Redesigning Nelson history

Archival maps digitally enhanced for posterity at Touchstones Nelson.

Touchstones Nelson has no shortage of historical maps and images, and sifting through piles of them in the archives can be quite a time-consuming task. But recently Nelson resident Doug Jones asked for permission to give them a look, and now four digitally enhanced archival images have been made available for sale.

“Without public interest or the interest of the community in the items we preserve downstairs, these images wouldn’t be available and we wouldn’t be able to do what we do,” said Laura Fortier, collections manager for Touchstones.

Fortier said Jones approached them about finding local images that he could design and sell in a partnership between Cartolina and Touchstones.

“He was able to find some real gems,” said Fortier, noting that Touchstones doesn’t have the technology necessary to do the sort of scanning and digital editing work Jones did on the images.

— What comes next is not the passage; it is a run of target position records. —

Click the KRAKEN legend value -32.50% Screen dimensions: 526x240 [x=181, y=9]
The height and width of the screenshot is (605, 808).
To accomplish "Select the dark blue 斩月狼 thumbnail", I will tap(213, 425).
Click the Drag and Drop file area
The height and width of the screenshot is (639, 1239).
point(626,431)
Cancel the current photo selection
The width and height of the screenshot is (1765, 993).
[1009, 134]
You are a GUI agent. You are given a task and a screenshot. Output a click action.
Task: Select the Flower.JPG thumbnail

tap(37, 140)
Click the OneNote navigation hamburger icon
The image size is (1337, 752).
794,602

The four prints include an 1892 map of Nelson, two topographical maps of the Kootenay area and a blueprint of the S.S Bonnington, which originally serviced Arrow Lakes.

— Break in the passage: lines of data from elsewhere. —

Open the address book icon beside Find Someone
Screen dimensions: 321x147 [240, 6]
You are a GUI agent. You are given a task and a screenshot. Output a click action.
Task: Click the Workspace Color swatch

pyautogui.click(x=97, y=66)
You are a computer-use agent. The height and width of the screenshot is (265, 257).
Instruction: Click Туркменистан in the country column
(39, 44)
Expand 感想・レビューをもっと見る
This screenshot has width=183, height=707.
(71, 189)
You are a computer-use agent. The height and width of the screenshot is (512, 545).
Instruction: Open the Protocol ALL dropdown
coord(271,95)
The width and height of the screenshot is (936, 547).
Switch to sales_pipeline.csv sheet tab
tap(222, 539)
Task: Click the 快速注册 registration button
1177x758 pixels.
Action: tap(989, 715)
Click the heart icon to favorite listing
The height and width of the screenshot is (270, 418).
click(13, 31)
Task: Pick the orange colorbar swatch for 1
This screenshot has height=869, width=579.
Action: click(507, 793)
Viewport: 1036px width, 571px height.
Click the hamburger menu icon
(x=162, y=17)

“These are just a fraction of what we have in the archives. Altogether we’ve got four finalized, and two more in the works,” said Fortier.

She expressed hope the project would continue.

“These beautiful images wouldn’t be getting out in the public if it wasn’t for Doug’s interest. We’re hoping for a nice long-term partnership,” she said.

Visitor services manager Cindy Fillion said the topographical maps have been especially popular for women shopping for their husbands and boyfriends.

“They may work in an office building, but they dream of being outside hiking, skiing, being outdoors,” she said.

“This is a nice, historic piece of artwork that reminds them of the outdoors.”

But you shouldn’t use them for navigation or consider them accurate, exactly.

“With the topography it was a lot of guess work, because we didn’t have satellites or planes to get aerials. Doug said when they didn’t really know what was behind a certain area, that’s what they drew,” she said, motioning toward cross-hatched shaded areas.

“Even so, it’s pretty impressive how accurate they are.”

And though Nelson hadn’t even be incorporated yet, the 1892 map already shows many of the streets and landmarks residents are familiar with today.

Fortier said the reaction to the new prints has been overwhelmingly positive.

Touchstones Nelson is open Wednesday to Saturday 10 to 5 p.m. and Tuesday to Sunday 11 a.m. to 4 p.m.